1、restricition endonuclease：限制性核酸内切酶：能识别特异碱基序列，并在特定位点切断核酸双链的核酸内切酶。

2、hybridization：分子杂交：不同来源的核酸单链根据碱基配对原则形成杂合双链分子的过程。

3、overlapping genes：重叠基因：一个DNA序列包含2个以上蛋白质编码信息的现象。

4、Okazaki fragments：冈崎片段，是在DNA滞后链的复制过程中，首先被合成的一组短的DNA片段。

5、transcription：转录，由依赖于DNA的RNA聚合酶催化，以DNA的一条链的一定区段为模板，按照碱基配对原则，合成一条与DNA链互补的RNA链的过程。

6、artifical mutation：人工突变：在人工特设的环境下发生的遗传信息的改变。

7、nucleosome：核小体，是构成真核生物染色质的基本结构单位，是由DNA和组蛋白构成的直径约10nm的球形小体。

其核心是由H2A、H2B、H3、H4各2分子组成八聚体。

8、Triplet code：三联体密码，3个连续的核苷酸编码一个氨基酸。

9、Intron：内含子，基因序列中非蛋白质编码区。

10、luxury gene：奢侈基因：生物体在特定发育阶段、特定细胞类型种表达的基因。
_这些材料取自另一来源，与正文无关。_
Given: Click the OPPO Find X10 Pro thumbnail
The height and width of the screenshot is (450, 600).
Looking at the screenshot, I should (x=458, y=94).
11、RNA processing：RNA加工，前提RNA转变为成熟RNA的过程，发生在细胞核内。

12、Vector：载体，能够携带外来DNA片段并在寄主细胞中进行独立复制的DNA分子。

13、DNA library：基因库：整个基因组被分为随机的片段大小，各自连接在载体上并能在寄主细胞内进行增殖的一系列克隆。

14、Ubiquitin：泛素蛋白，识别损伤、修饰或不稳定蛋白，形成复合体后被26S蛋白酶水解，是细胞内蛋白质降解的普遍机制。

15、Virus：病毒，非细胞结构生物，病毒颗粒是蛋白质包裹的核酸的外壳，绝对细胞内寄生生物，利用寄主的能量和物质才能完成病毒颗粒的增殖。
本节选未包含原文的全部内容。